TASK OBJECTIVE: Convert every line of the records into a Markdown table with two columns, "Row" for a running number and "Line" for the line itself, leaving out blank lines.
<<<<
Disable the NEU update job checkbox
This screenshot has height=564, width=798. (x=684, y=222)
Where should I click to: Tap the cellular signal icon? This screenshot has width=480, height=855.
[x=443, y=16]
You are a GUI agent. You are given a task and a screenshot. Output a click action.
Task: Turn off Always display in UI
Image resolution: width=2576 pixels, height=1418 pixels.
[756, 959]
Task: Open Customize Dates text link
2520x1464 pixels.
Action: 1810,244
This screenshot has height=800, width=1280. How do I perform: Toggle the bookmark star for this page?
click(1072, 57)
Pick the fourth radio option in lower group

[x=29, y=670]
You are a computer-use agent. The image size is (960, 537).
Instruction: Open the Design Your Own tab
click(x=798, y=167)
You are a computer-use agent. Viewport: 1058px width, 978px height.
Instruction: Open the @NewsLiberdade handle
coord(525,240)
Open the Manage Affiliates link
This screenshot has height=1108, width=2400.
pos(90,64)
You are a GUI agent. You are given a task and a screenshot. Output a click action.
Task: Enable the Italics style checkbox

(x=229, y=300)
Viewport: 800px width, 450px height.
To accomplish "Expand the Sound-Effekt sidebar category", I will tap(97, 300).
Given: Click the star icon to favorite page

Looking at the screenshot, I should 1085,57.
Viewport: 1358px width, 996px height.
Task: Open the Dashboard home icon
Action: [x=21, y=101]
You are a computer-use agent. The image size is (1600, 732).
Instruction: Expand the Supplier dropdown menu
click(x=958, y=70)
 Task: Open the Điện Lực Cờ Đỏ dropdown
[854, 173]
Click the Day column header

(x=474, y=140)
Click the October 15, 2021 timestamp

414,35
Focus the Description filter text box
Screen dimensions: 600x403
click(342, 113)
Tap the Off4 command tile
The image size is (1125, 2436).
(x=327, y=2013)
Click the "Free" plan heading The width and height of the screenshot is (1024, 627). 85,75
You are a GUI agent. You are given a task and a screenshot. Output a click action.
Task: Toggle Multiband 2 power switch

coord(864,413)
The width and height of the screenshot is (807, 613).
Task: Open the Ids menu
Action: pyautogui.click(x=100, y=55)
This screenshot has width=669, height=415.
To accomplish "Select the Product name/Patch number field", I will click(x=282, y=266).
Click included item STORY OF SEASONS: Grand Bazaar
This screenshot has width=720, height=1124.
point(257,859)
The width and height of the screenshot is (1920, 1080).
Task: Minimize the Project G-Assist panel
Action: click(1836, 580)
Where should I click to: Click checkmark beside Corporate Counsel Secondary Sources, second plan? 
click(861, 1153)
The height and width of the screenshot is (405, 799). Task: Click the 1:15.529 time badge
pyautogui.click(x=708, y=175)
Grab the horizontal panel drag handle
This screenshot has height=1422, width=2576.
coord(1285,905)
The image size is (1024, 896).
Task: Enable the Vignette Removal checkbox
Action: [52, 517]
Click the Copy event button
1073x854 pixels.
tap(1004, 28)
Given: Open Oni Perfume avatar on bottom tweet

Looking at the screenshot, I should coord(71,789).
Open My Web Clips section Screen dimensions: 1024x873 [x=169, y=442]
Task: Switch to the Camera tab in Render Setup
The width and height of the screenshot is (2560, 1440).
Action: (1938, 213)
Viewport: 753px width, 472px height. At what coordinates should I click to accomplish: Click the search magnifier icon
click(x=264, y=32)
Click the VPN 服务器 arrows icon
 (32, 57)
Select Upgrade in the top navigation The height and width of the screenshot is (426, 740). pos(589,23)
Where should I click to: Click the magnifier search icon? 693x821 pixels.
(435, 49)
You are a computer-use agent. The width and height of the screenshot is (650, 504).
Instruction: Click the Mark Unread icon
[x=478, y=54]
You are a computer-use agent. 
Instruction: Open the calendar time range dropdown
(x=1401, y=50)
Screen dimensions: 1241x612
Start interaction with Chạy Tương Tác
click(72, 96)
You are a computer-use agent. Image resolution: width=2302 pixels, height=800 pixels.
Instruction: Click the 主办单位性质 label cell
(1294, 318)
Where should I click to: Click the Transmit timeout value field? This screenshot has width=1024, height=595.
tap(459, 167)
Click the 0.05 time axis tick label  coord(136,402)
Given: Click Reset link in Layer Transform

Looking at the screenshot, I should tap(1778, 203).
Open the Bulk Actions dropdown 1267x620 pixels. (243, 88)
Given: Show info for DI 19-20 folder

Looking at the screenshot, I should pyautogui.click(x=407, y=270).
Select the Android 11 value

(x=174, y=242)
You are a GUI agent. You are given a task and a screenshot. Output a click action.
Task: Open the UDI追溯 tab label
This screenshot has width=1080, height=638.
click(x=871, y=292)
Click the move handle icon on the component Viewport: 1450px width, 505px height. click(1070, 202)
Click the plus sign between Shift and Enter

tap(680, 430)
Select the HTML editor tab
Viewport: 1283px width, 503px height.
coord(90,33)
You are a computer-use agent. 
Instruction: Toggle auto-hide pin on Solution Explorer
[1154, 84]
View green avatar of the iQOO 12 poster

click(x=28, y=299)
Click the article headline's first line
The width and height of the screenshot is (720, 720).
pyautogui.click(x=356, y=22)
>>>>
WRITTEN RESPONSE:
| Row | Line |
|---|---|
| 1 | Disable the NEU update job checkbox |
| 2 | This screenshot has height=564, width=798. (x=684, y=222) |
| 3 | Where should I click to: Tap the cellular signal icon? This screenshot has width=480, height=855. |
| 4 | [x=443, y=16] |
| 5 | You are a GUI agent. You are given a task and a screenshot. Output a click action. |
| 6 | Task: Turn off Always display in UI |
| 7 | Image resolution: width=2576 pixels, height=1418 pixels. |
| 8 | [756, 959] |
| 9 | Task: Open Customize Dates text link |
| 10 | 2520x1464 pixels. |
| 11 | Action: 1810,244 |
| 12 | This screenshot has height=800, width=1280. How do I perform: Toggle the bookmark star for this page? |
| 13 | click(1072, 57) |
| 14 | Pick the fourth radio option in lower group |
| 15 | [x=29, y=670] |
| 16 | You are a computer-use agent. The image size is (960, 537). |
| 17 | Instruction: Open the Design Your Own tab |
| 18 | click(x=798, y=167) |
| 19 | You are a computer-use agent. Viewport: 1058px width, 978px height. |
| 20 | Instruction: Open the @NewsLiberdade handle |
| 21 | coord(525,240) |
| 22 | Open the Manage Affiliates link |
| 23 | This screenshot has height=1108, width=2400. |
| 24 | pos(90,64) |
| 25 | You are a GUI agent. You are given a task and a screenshot. Output a click action. |
| 26 | Task: Enable the Italics style checkbox |
| 27 | (x=229, y=300) |
| 28 | Viewport: 800px width, 450px height. |
| 29 | To accomplish "Expand the Sound-Effekt sidebar category", I will tap(97, 300). |
| 30 | Given: Click the star icon to favorite page |
| 31 | Looking at the screenshot, I should 1085,57. |
| 32 | Viewport: 1358px width, 996px height. |
| 33 | Task: Open the Dashboard home icon |
| 34 | Action: [x=21, y=101] |
| 35 | You are a computer-use agent. The image size is (1600, 732). |
| 36 | Instruction: Expand the Supplier dropdown menu |
| 37 | click(x=958, y=70) |
| 38 |  Task: Open the Điện Lực Cờ Đỏ dropdown |
| 39 | [854, 173] |
| 40 | Click the Day column header |
| 41 | (x=474, y=140) |
| 42 | Click the October 15, 2021 timestamp |
| 43 | 414,35 |
| 44 | Focus the Description filter text box |
| 45 | Screen dimensions: 600x403 |
| 46 | click(342, 113) |
| 47 | Tap the Off4 command tile |
| 48 | The image size is (1125, 2436). |
| 49 | (x=327, y=2013) |
| 50 | Click the "Free" plan heading The width and height of the screenshot is (1024, 627). 85,75 |
| 51 | You are a GUI agent. You are given a task and a screenshot. Output a click action. |
| 52 | Task: Toggle Multiband 2 power switch |
| 53 | coord(864,413) |
| 54 | The width and height of the screenshot is (807, 613). |
| 55 | Task: Open the Ids menu |
| 56 | Action: pyautogui.click(x=100, y=55) |
| 57 | This screenshot has width=669, height=415. |
| 58 | To accomplish "Select the Product name/Patch number field", I will click(x=282, y=266). |
| 59 | Click included item STORY OF SEASONS: Grand Bazaar |
| 60 | This screenshot has width=720, height=1124. |
| 61 | point(257,859) |
| 62 | The width and height of the screenshot is (1920, 1080). |
| 63 | Task: Minimize the Project G-Assist panel |
| 64 | Action: click(1836, 580) |
| 65 | Where should I click to: Click checkmark beside Corporate Counsel Secondary Sources, second plan?  |
| 66 | click(861, 1153) |
| 67 | The height and width of the screenshot is (405, 799). Task: Click the 1:15.529 time badge |
| 68 | pyautogui.click(x=708, y=175) |
| 69 | Grab the horizontal panel drag handle |
| 70 | This screenshot has height=1422, width=2576. |
| 71 | coord(1285,905) |
| 72 | The image size is (1024, 896). |
| 73 | Task: Enable the Vignette Removal checkbox |
| 74 | Action: [52, 517] |
| 75 | Click the Copy event button |
| 76 | 1073x854 pixels. |
| 77 | tap(1004, 28) |
| 78 | Given: Open Oni Perfume avatar on bottom tweet |
| 79 | Looking at the screenshot, I should coord(71,789). |
| 80 | Open My Web Clips section Screen dimensions: 1024x873 [x=169, y=442] |
| 81 | Task: Switch to the Camera tab in Render Setup |
| 82 | The width and height of the screenshot is (2560, 1440). |
| 83 | Action: (1938, 213) |
| 84 | Viewport: 753px width, 472px height. At what coordinates should I click to accomplish: Click the search magnifier icon |
| 85 | click(x=264, y=32) |
| 86 | Click the VPN 服务器 arrows icon |
| 87 |  (32, 57) |
| 88 | Select Upgrade in the top navigation The height and width of the screenshot is (426, 740). pos(589,23) |
| 89 | Where should I click to: Click the magnifier search icon? 693x821 pixels. |
| 90 | (435, 49) |
| 91 | You are a computer-use agent. The width and height of the screenshot is (650, 504). |
| 92 | Instruction: Click the Mark Unread icon |
| 93 | [x=478, y=54] |
| 94 | You are a computer-use agent.  |
| 95 | Instruction: Open the calendar time range dropdown |
| 96 | (x=1401, y=50) |
| 97 | Screen dimensions: 1241x612 |
| 98 | Start interaction with Chạy Tương Tác |
| 99 | click(72, 96) |
| 100 | You are a computer-use agent. Image resolution: width=2302 pixels, height=800 pixels. |
| 101 | Instruction: Click the 主办单位性质 label cell |
| 102 | (1294, 318) |
| 103 | Where should I click to: Click the Transmit timeout value field? This screenshot has width=1024, height=595. |
| 104 | tap(459, 167) |
| 105 | Click the 0.05 time axis tick label  coord(136,402) |
| 106 | Given: Click Reset link in Layer Transform |
| 107 | Looking at the screenshot, I should tap(1778, 203). |
| 108 | Open the Bulk Actions dropdown 1267x620 pixels. (243, 88) |
| 109 | Given: Show info for DI 19-20 folder |
| 110 | Looking at the screenshot, I should pyautogui.click(x=407, y=270). |
| 111 | Select the Android 11 value |
| 112 | (x=174, y=242) |
| 113 | You are a GUI agent. You are given a task and a screenshot. Output a click action. |
| 114 | Task: Open the UDI追溯 tab label |
| 115 | This screenshot has width=1080, height=638. |
| 116 | click(x=871, y=292) |
| 117 | Click the move handle icon on the component Viewport: 1450px width, 505px height. click(1070, 202) |
| 118 | Click the plus sign between Shift and Enter |
| 119 | tap(680, 430) |
| 120 | Select the HTML editor tab |
| 121 | Viewport: 1283px width, 503px height. |
| 122 | coord(90,33) |
| 123 | You are a computer-use agent.  |
| 124 | Instruction: Toggle auto-hide pin on Solution Explorer |
| 125 | [1154, 84] |
| 126 | View green avatar of the iQOO 12 poster |
| 127 | click(x=28, y=299) |
| 128 | Click the article headline's first line |
| 129 | The width and height of the screenshot is (720, 720). |
| 130 | pyautogui.click(x=356, y=22) |